Task requirements>
Word for word, please restate the line containing "Identify the click" and all the lines that follow it to the end of the data.

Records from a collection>
----------------------------------------

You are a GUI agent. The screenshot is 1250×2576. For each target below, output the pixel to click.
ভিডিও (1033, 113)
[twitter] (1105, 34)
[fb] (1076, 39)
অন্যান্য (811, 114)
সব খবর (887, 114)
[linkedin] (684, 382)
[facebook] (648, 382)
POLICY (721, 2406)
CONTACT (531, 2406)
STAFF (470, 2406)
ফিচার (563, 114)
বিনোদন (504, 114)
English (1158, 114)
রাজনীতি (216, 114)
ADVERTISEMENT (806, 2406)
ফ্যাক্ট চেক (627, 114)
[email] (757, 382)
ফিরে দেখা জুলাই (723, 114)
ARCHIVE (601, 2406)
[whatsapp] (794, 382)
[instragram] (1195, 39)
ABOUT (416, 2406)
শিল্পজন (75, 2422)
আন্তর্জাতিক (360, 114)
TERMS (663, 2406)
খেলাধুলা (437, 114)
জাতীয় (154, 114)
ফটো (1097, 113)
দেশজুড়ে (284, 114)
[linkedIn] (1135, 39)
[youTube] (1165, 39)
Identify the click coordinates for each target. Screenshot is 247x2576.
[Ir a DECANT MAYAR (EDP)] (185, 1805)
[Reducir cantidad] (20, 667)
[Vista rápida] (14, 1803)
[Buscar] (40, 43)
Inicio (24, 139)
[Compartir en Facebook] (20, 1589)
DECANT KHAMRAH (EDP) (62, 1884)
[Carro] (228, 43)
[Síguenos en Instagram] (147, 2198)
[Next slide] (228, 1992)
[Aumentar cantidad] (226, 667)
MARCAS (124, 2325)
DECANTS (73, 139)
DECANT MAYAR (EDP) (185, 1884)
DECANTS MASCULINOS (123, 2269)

----------------------------------------

Written response>
Identify the click coordinates for each target. Screenshot is 247x2576.
[Ir a DECANT MAYAR (EDP)] (185, 1805)
[Reducir cantidad] (20, 667)
[Vista rápida] (14, 1803)
[Buscar] (40, 43)
Inicio (24, 139)
[Compartir en Facebook] (20, 1589)
DECANT KHAMRAH (EDP) (62, 1884)
[Carro] (228, 43)
[Síguenos en Instagram] (147, 2198)
[Next slide] (228, 1992)
[Aumentar cantidad] (226, 667)
MARCAS (124, 2325)
DECANTS (73, 139)
DECANT MAYAR (EDP) (185, 1884)
DECANTS MASCULINOS (123, 2269)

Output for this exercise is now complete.